You have only to look at a study recently published in Nature Biomedical Engineering that looked at intraoperative video monitoring to instruct surgeons to understand that the boundary between doctor and computer is too easily blurred in a way that could intimidate or even threaten a surgeon’s abilities.

 

And what about malpractice risk? If you are a radiologist, a dermatologist or a surgeon who decides to disagree with your AI feed, based on years of clinical judgment and experience, and you end up being proven wrong in retrospect, what is to prevent your patient from suing you and using the AI recommendations as evidence?

This might well intimidate doctors from going against AI recommendations for treatment, even if their judgment tells them to do so.

Consider that AI, when applied to clinical medicine, can give you only general answers. It cannot know the nuances of your case or history.

ChatGPT is a popular new AI bot that answers users' questions.

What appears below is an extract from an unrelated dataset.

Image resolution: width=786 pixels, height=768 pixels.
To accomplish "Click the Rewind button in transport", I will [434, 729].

Patients already are using it for medical advice.

As Dr. Isaac Kohane, chair of the Department of Biomedical Informatics at Harvard, told the New England Journal of Medicine: “Now with these large language models like ChatGPT, you see patients going to and asking questions that they’ve wanted to ask their doctors – because, as is commonly the case, you forget things when you go to the doctor, perhaps because you’re stressed, and because, unfortunately, doctors don’t have that much time.”

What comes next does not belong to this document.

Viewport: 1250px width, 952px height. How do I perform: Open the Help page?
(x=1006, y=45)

I'm concerned about how patients will use advice from AI

Kohane is excited about this advancement, but I am deeply concerned about it. While he is right that my availability in the office for face time with my patients is limited, especially because of electronic health records documentation requirements, the solution is definitely not after-visit consultations with artificial intelligence, which could easily provide information that misleads rather than helps a patient.

In the same New England Journal of Medicine article, another AI expert, Dr. Maia Hightower, chief digital and technology officer at University of Chicago Medicine, pointed out the growing role of AI as an administrative tool in the opaque interface among doctors, patients and insurance companies.

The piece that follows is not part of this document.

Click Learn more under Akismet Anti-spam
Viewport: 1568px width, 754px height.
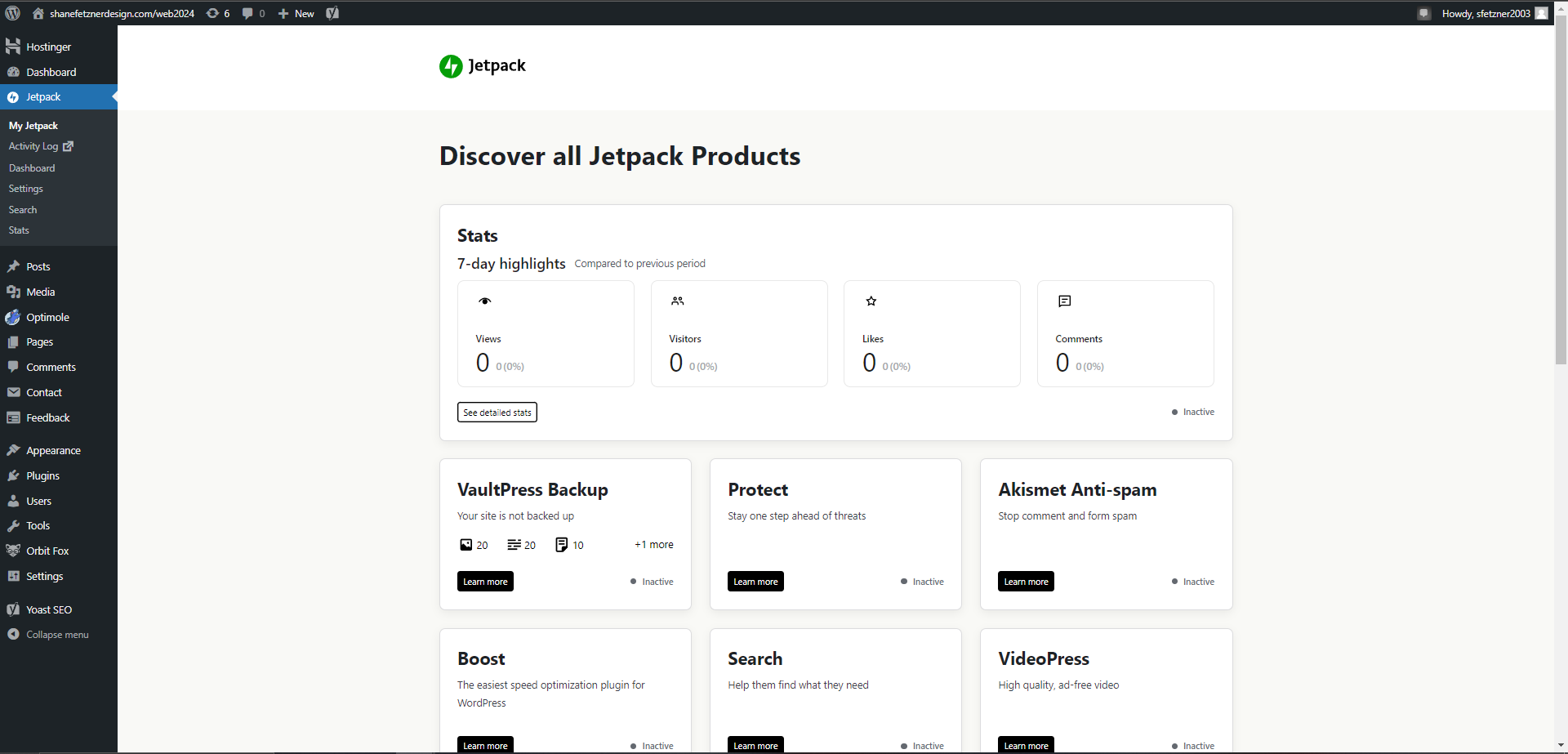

“So in order to communicate with payers, with our insurance companies, we’ll often have bots or automation that transfers information from the health system to the insurance company and back," Hightower said. "In the case of insurance companies, we know that they often will use AI algorithms for prior authorization of procedures, whether or not to cover a particular medication or test. And in those cases, there isn’t much transparency on our side as a provider organization.”


As a practicing internist, I have a big problem with this and can envision a future where fights for insurance coverage become even more escalated than they are already – and where personalized medicine is replaced by algorithms. What’s to stop insurance companies from replacing me with a cheaper, more predictable AI robot, who practices some of the science but none of the art of medicine?